*EXERCISE*. Number of lines below with the word "intranet": state it and write nothing more.

Stored data entries:
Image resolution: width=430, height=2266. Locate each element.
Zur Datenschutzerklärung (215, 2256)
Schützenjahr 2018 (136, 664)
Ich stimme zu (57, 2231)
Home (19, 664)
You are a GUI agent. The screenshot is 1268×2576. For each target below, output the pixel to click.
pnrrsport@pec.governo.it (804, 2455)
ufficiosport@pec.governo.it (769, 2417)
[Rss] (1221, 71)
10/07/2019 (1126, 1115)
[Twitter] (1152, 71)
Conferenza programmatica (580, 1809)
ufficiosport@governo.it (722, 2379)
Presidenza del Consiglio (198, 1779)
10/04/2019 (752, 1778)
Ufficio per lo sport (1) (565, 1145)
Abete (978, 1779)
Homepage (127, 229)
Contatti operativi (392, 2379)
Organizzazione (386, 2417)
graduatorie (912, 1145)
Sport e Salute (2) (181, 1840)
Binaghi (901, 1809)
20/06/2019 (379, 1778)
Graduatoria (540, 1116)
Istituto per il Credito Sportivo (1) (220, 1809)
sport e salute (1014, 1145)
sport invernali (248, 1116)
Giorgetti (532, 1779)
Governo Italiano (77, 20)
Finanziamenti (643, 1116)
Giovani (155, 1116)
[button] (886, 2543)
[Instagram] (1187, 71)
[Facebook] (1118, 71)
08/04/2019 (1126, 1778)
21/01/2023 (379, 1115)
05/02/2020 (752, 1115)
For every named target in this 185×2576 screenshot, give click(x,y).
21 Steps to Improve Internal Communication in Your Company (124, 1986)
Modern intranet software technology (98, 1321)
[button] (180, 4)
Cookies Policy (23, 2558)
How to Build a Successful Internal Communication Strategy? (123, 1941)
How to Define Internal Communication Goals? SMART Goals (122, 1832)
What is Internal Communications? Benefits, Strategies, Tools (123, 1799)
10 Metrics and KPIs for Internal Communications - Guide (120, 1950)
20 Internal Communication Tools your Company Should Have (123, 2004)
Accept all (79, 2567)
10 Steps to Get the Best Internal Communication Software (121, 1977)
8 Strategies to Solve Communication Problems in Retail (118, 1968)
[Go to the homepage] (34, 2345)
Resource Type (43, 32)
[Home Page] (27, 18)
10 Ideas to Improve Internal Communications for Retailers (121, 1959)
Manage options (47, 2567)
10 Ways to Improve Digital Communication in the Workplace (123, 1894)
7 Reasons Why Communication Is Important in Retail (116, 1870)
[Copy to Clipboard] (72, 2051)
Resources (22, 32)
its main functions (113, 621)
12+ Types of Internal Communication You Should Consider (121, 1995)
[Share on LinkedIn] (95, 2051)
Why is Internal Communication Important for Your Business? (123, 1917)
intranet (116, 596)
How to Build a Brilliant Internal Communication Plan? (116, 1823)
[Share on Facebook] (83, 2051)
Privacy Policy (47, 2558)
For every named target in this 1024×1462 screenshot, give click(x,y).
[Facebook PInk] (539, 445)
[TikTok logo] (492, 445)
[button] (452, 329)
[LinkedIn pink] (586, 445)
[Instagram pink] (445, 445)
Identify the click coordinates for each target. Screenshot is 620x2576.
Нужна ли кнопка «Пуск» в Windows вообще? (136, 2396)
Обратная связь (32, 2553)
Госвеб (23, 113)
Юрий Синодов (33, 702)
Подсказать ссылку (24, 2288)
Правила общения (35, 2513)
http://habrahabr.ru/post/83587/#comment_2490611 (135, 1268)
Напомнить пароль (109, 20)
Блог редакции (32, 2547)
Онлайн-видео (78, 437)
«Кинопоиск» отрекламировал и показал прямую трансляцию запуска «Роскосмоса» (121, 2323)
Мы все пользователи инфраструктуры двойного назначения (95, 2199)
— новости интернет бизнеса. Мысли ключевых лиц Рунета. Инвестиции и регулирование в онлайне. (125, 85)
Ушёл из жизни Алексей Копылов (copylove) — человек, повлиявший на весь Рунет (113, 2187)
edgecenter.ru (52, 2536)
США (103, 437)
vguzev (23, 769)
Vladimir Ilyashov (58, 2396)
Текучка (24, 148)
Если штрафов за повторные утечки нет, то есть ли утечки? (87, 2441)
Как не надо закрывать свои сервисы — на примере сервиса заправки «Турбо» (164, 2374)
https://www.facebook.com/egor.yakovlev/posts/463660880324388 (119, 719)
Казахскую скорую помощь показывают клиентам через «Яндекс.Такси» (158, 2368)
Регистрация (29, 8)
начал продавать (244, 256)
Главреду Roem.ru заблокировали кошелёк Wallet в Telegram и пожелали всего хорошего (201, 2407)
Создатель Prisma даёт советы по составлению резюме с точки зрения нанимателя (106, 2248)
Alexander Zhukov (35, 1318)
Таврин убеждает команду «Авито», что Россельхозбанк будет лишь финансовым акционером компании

*RESPONSE TO THE TASK*. 2